*** Opening of Extract ***

Number One Cause of Failure in Organization

Organizational strategy provides an overall understanding of the activities within an organization meant to create long-term growth and evolution. Failures in organizational strategy can be systemic, meaning that they pervade many aspects of an organization and making them hard to detect and fix. Finkelstein states that for companies to maintain competitive advantage, they develop a strategy to ensure that they understand the “who, what and how” of the company. These three significant considerations comprise an effective organizational strategy (Finkelstein, 2004, pg.144). Other considerations that make an organizational strategy elaborated on by Finkelstein (2004) include placing limitations on actions an organization take to accomplish its goals since it cannot accomplish everything. This means that an organization should have a strategic focus that creates optimum outcomes and confers competitive advantage. The third and final consideration is that not all strategies produce equal outcomes. An organization should consider the internal competencies at its disposal that can deliver value to the consumer and create products and services that competitors cannot be able to replicate easily. Finkelstein (2004) notes that strategic focus rather than attempting to do everything is the most difficult for executives to grasp.

The organization is Wal-Mart in this case. The company's strategy has some failures especially with regard to the international expansion of the companies to countries such as Brazil. Wal-Mart’s international ventures have failed because of the strategic failures associated with the three considerations in organizational strategies provided by Finkelstein (2004). There are four parts to the company's strategy, which are diversification of retail sectors, the creation of a positive brand and company image, local and international expansion and increasing company dominance in the retail market (Hayden, Lee, McMahon & Pereira, 2002). This four-part strategy has worked in the United States in terms of increasing market share and market dominance but not in some international markets. Some of the countries where market infiltration has failed include Brazil, Germany, and Britain. The company’s corporate strategy has proven unsuitable for these business ventures. Landler and Barbaro (2006) point out that the company’s organizational culture has not managed to fit with the various countries the company has expanded to because of the differences in contexts.

*** Close of Extract ***
*** Opening of Extracted records ***

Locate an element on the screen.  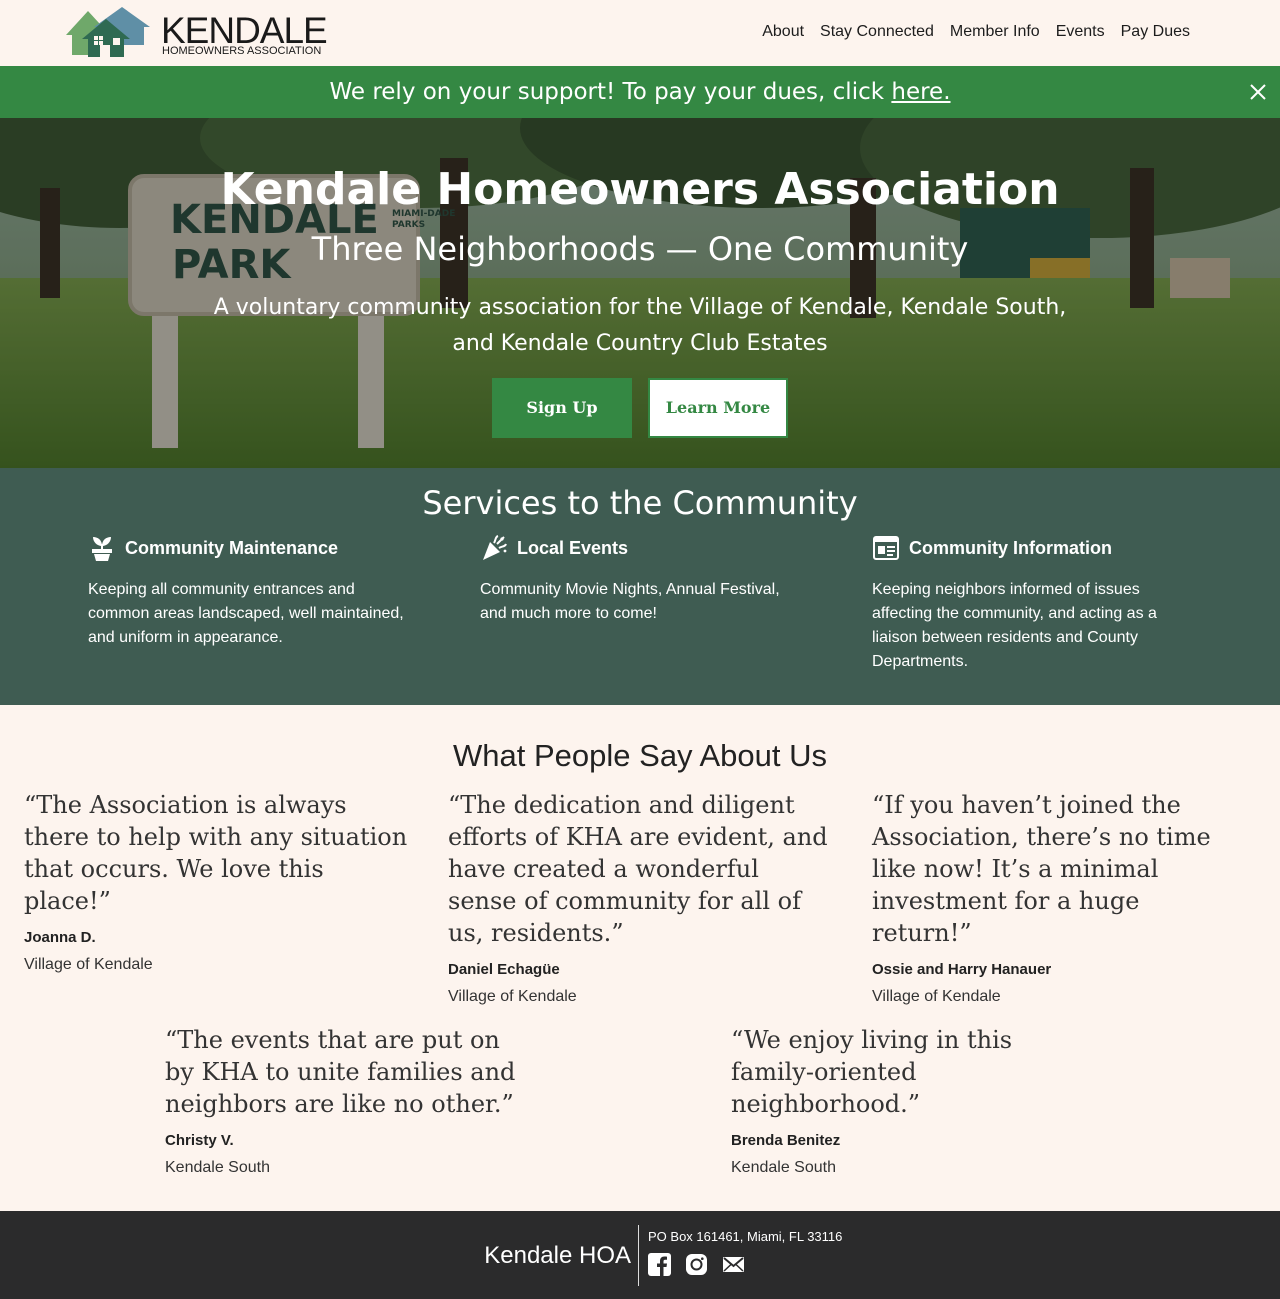
plant-pot-icon is located at coordinates (102, 548).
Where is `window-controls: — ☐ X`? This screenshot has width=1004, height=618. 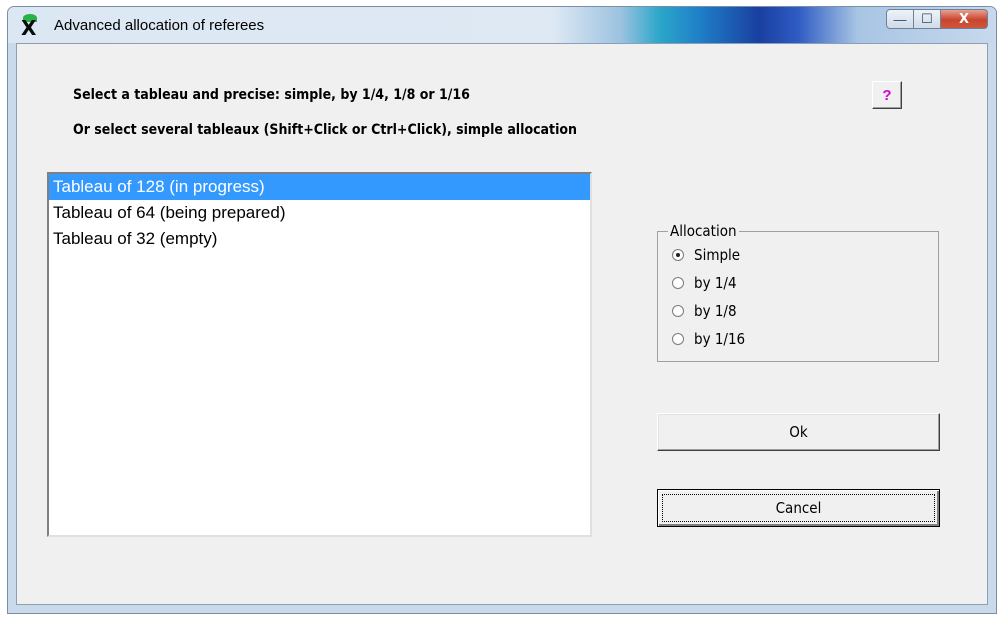 window-controls: — ☐ X is located at coordinates (937, 20).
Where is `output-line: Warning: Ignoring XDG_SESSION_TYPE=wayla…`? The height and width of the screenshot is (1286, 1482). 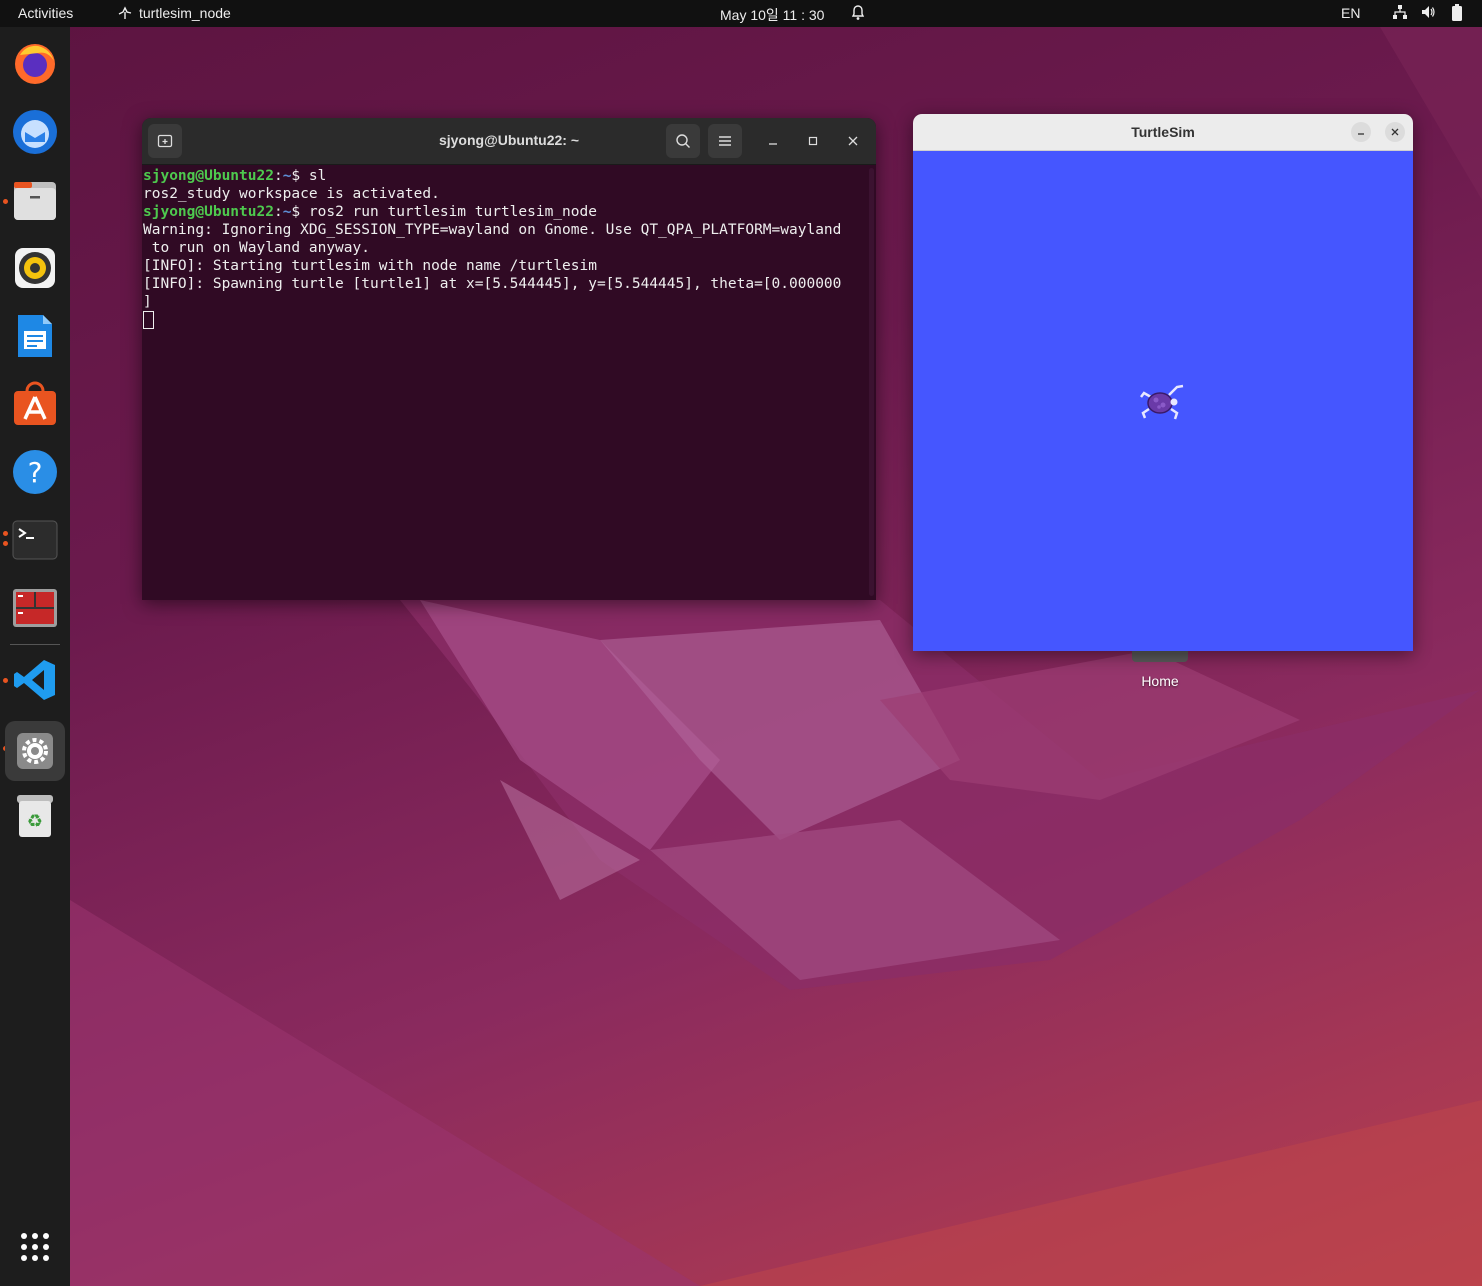 output-line: Warning: Ignoring XDG_SESSION_TYPE=wayla… is located at coordinates (492, 230).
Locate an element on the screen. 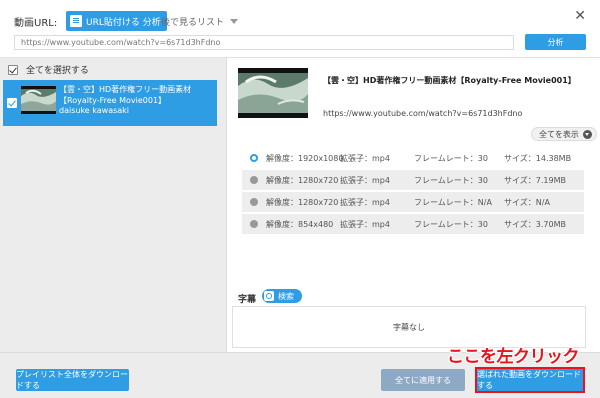 The image size is (600, 398). show-all-button: 全てを表示 is located at coordinates (564, 134).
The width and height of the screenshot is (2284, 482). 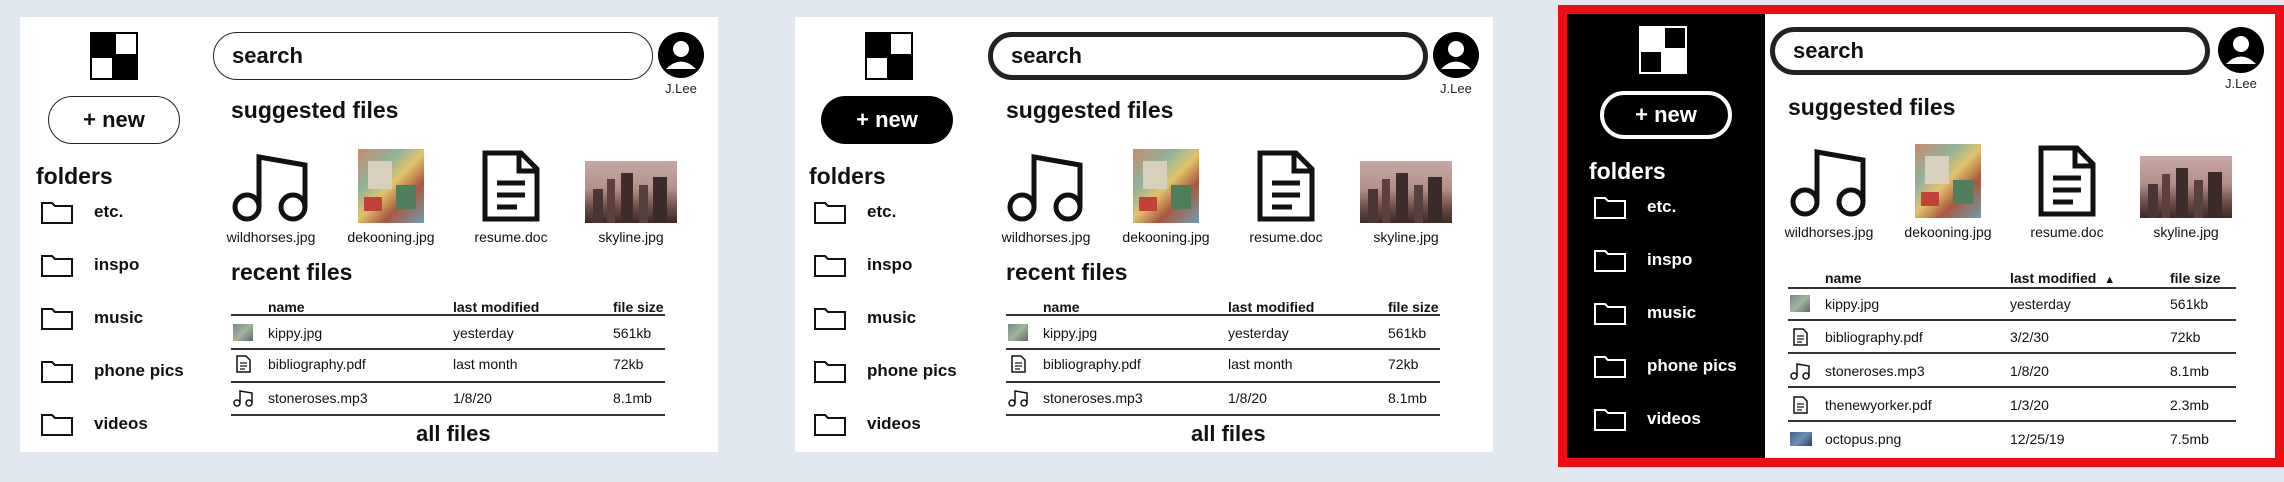 I want to click on folder-label: videos, so click(x=894, y=424).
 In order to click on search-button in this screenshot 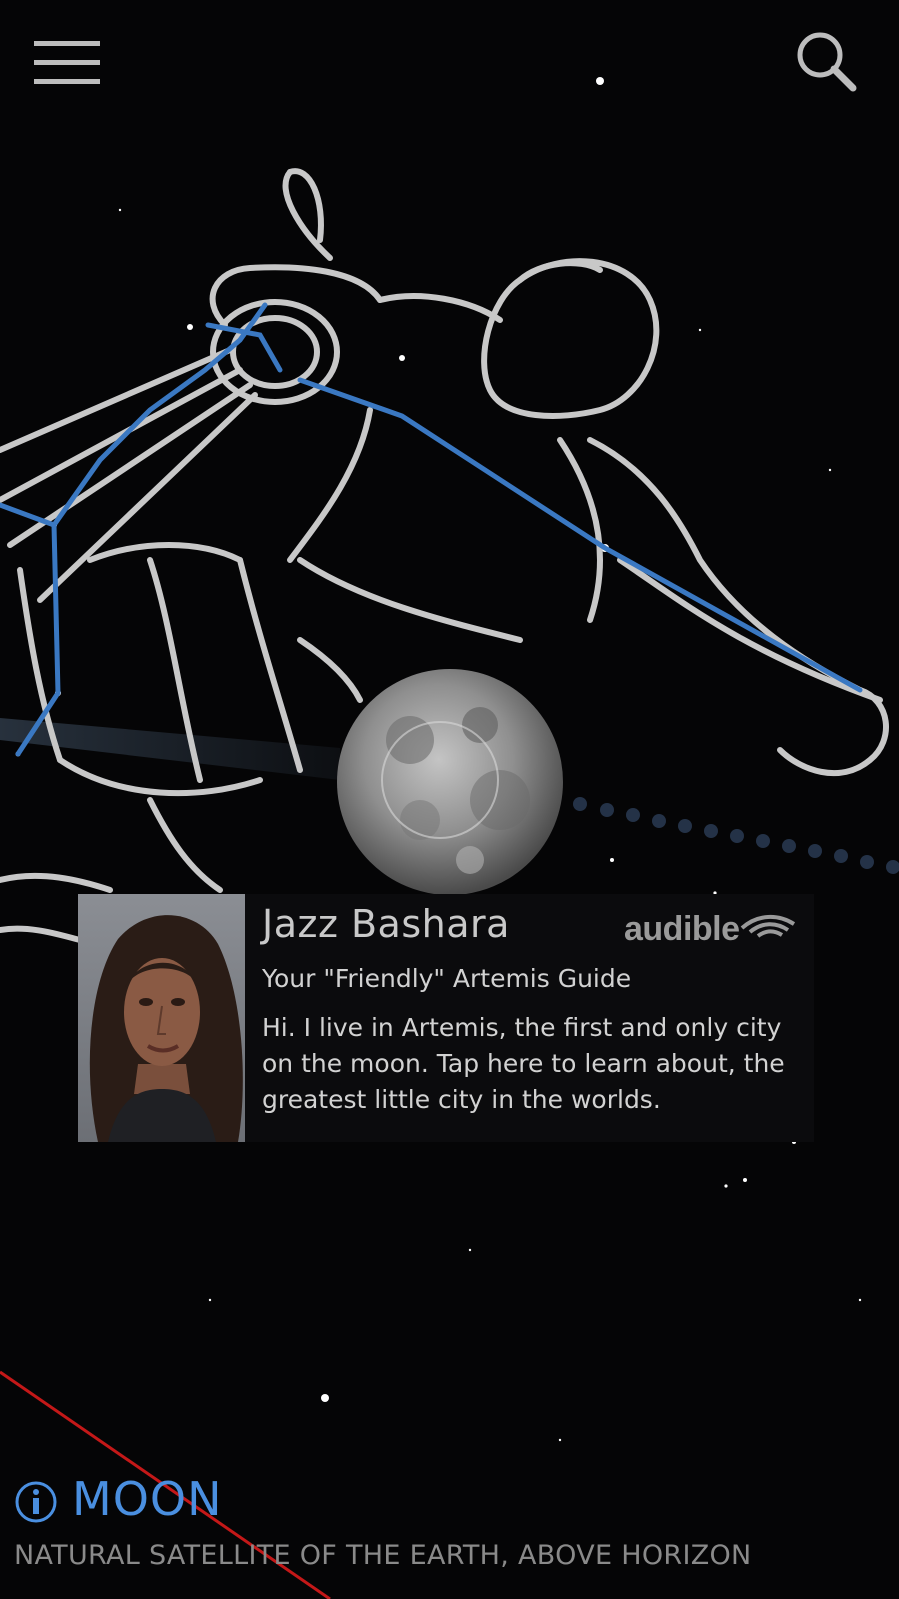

*** Close of Extracted records ***

- _Work instructions_
1. Answer these questions from the passage on organizational strategy:
(a) According to Finkelstein, what do companies develop a strategy to make sure they understand about the company?
(b) Which countries does the passage list where Wal-Mart's market infiltration has failed?
(c) What does Finkelstein say is the most difficult thing for executives to grasp?
2. Does each statement agree with the passage on organizational strategy? Answer yes or no and quote the words that decide it.
(a) Wal-Mart's four-part strategy has worked in the United States.
(b) Failures in organizational strategy are easy to spot.
(c) All strategies produce equal outcomes.
3. Extend the passage on organizational strategy by one more paragraph that follows on from its last sentence.
The lines above are separate material, unrelated to the passage on organizational strategy.

- _Activity answers_
1.
(a) The "who, what and how" of the company.
(b) Brazil, Germany, and Britain.
(c) Strategic focus rather than attempting to do everything.

2.
(a) Yes: "This four-part strategy has worked in the United States in terms of increasing market share and market dominance"
(b) No: "making them hard to detect and fix"
(c) No: "not all strategies produce equal outcomes"

3.
Danger Signals

Ignorance of Local Business Environment in Strategic Decision-making

In the Wal-Mart case, biases and prejudices are apparent in the company’s adamant application of the same strategy developed for the United States markets to other contexts that might not necessarily respond positively to such a strategy. Wal-Mart’s subjective bias has limited their objective decision-making, leading to errors in judgment on infiltrating markets such as Brazil. There is a lack of awareness of the subjective biases among the company executives, who develop the corporate strategy, which guides the business practices in the multinational environment. A major indication of these subjective biases is the renaming of the new stores in foreign companies after the company’s founder, Sam Walton, from whose name Wal-Mart is derived (Landler & Barbaro, 2006). The company might have avoided the strategic failures through identifying the cognitive biases born from a subjective perception of international markets and included objective information such as cultural differences in their strategic decision-making processes. Nelson Fraiman, who is a Columbia Business School professor, has noted that American companies have difficulty incorporating local cultures in their international ventures (Blackman, 2010).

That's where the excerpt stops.